Smart speaker systems such as Siri and Alexa entrench gender bias, UN study finds

A UN study found that AI-based voice assistants with female voices are helping perpetuate gender biases.  - www.Alamy.com
A UN study found that AI-based voice assistants with female voices are helping perpetuate gender biases. - www.Alamy.com

Artificial intelligence-based smart speaker systems that use female voices are helping to perpetuate gender biases, according to a United Nations study.

The study called “I’d blush if I could” found that voice assistants with female voices are characterised as “obliging and eager to please”, which in turn normalises the idea that women should be “subservient and tolerant of poor treatment”.

The report from UNESCO, a UN agency, highlights the dangers of technology companies setting smart speakers with a female voice by default, which sends a signal that women are “docile helpers” that are “available at the touch of a button”.

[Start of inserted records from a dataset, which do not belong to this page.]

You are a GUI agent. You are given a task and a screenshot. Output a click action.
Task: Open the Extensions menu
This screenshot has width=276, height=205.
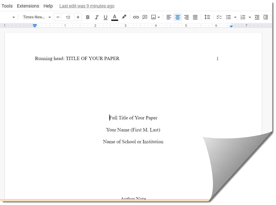(x=28, y=6)
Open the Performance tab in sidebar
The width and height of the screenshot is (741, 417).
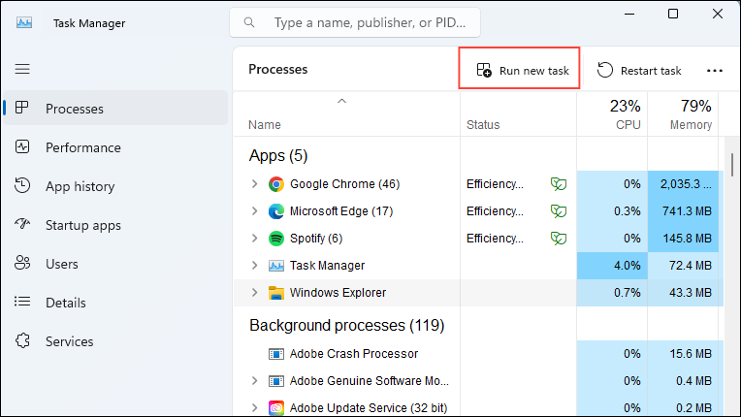83,147
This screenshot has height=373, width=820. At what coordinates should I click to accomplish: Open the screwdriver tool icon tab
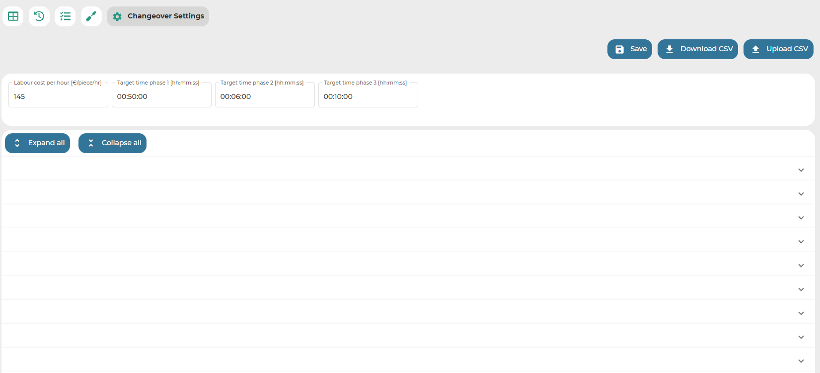(x=91, y=16)
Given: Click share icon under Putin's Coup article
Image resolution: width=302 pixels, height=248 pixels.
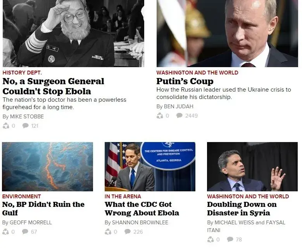Looking at the screenshot, I should 160,116.
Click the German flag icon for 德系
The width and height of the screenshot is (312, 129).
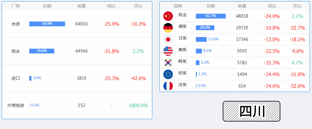168,28
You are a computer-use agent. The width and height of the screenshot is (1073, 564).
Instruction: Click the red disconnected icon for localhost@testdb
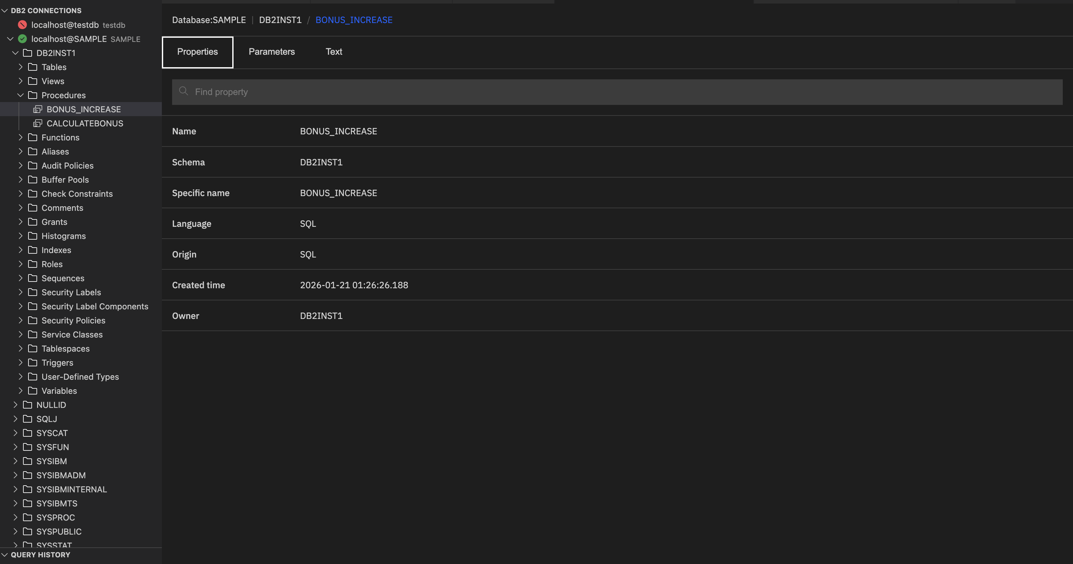pos(22,25)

Some of the world’s largest technology companies including Apple, Amazon, Google and Microsoft have developed voice assistant systems such as Siri, Alexa, Cortana and Google Assistant. All of them use female voices as the standard setting.

“Companies like Apple and Amazon, staffed by overwhelmingly male engineering teams, have built AI systems that cause their feminised digital assistants to greet verbal abuse with catch-me-if-you-can flirtation,” the study notes.

“The assistant holds no power of agency beyond what the commander asks of it. It honours commands and responds to queries regardless of their tone or hostility.”

The critique around the way people engage with smart speakers using female voices comes as the uptake of the technology is continuing to grow globally.

According to market research firm Gartner, the number of interactions people have with the likes of Siri and Alexa is set to exceed the number of interactions people have with their spouses by next year.

Meanwhile, a YouGov poll of 1000 people found that two thirds of women find female voice assistants have difficulty responding to their commands.

One organisation looking to tackle the issue of gender bias is EqualAI, which claims to have created the first genderless voice system called Q through a series of tests that found a tone difficult to pin as either male or female.